Assignment:
Write out the data again in full, keeping every character the same.

Records for this task:

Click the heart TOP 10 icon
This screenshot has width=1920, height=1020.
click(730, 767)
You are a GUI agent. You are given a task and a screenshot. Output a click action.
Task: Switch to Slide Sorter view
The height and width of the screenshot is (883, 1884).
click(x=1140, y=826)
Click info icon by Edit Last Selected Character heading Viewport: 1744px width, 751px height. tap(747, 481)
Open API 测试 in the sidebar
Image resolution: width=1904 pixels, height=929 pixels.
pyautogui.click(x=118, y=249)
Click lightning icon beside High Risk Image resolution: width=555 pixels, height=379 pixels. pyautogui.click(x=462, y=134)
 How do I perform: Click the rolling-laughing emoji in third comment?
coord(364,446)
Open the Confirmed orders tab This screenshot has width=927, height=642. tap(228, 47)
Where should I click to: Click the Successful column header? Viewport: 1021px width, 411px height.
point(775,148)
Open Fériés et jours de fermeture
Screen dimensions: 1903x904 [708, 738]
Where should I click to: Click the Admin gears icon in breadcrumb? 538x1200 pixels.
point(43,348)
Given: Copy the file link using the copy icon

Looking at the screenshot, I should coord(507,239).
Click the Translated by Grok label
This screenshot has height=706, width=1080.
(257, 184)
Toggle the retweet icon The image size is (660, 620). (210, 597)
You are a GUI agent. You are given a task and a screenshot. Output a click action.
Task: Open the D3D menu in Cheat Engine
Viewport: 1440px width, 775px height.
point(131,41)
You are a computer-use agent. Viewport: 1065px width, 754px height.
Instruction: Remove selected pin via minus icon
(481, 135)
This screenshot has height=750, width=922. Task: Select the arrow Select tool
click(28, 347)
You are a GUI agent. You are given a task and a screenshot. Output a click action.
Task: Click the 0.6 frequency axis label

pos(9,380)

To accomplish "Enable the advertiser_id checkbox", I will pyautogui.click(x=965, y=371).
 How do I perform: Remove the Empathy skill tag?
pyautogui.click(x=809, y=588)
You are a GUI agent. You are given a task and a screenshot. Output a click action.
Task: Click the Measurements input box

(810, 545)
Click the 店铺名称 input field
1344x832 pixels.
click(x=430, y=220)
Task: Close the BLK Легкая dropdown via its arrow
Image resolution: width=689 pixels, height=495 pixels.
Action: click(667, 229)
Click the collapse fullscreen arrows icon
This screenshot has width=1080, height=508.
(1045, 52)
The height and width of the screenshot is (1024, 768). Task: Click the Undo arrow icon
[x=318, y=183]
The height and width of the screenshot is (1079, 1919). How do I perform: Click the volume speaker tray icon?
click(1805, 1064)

Your response:
Click the heart TOP 10 icon
This screenshot has width=1920, height=1020.
click(730, 767)
You are a GUI agent. You are given a task and a screenshot. Output a click action.
Task: Switch to Slide Sorter view
The height and width of the screenshot is (883, 1884).
click(x=1140, y=826)
Click info icon by Edit Last Selected Character heading Viewport: 1744px width, 751px height. tap(747, 481)
Open API 测试 in the sidebar
Image resolution: width=1904 pixels, height=929 pixels.
pyautogui.click(x=118, y=249)
Click lightning icon beside High Risk Image resolution: width=555 pixels, height=379 pixels. pyautogui.click(x=462, y=134)
 How do I perform: Click the rolling-laughing emoji in third comment?
coord(364,446)
Open the Confirmed orders tab This screenshot has width=927, height=642. tap(228, 47)
Where should I click to: Click the Successful column header? Viewport: 1021px width, 411px height.
point(775,148)
Open Fériés et jours de fermeture
Screen dimensions: 1903x904 [708, 738]
Where should I click to: Click the Admin gears icon in breadcrumb? 538x1200 pixels.
point(43,348)
Given: Copy the file link using the copy icon

Looking at the screenshot, I should coord(507,239).
Click the Translated by Grok label
This screenshot has height=706, width=1080.
(257, 184)
Toggle the retweet icon The image size is (660, 620). (210, 597)
You are a GUI agent. You are given a task and a screenshot. Output a click action.
Task: Open the D3D menu in Cheat Engine
Viewport: 1440px width, 775px height.
point(131,41)
You are a computer-use agent. Viewport: 1065px width, 754px height.
Instruction: Remove selected pin via minus icon
(481, 135)
This screenshot has height=750, width=922. Task: Select the arrow Select tool
click(28, 347)
You are a GUI agent. You are given a task and a screenshot. Output a click action.
Task: Click the 0.6 frequency axis label

pos(9,380)

To accomplish "Enable the advertiser_id checkbox", I will pyautogui.click(x=965, y=371).
 How do I perform: Remove the Empathy skill tag?
pyautogui.click(x=809, y=588)
You are a GUI agent. You are given a task and a screenshot. Output a click action.
Task: Click the Measurements input box

(810, 545)
Click the 店铺名称 input field
1344x832 pixels.
click(x=430, y=220)
Task: Close the BLK Легкая dropdown via its arrow
Image resolution: width=689 pixels, height=495 pixels.
Action: click(667, 229)
Click the collapse fullscreen arrows icon
This screenshot has width=1080, height=508.
(1045, 52)
The height and width of the screenshot is (1024, 768). Task: Click the Undo arrow icon
[x=318, y=183]
The height and width of the screenshot is (1079, 1919). How do I perform: Click the volume speaker tray icon?
click(1805, 1064)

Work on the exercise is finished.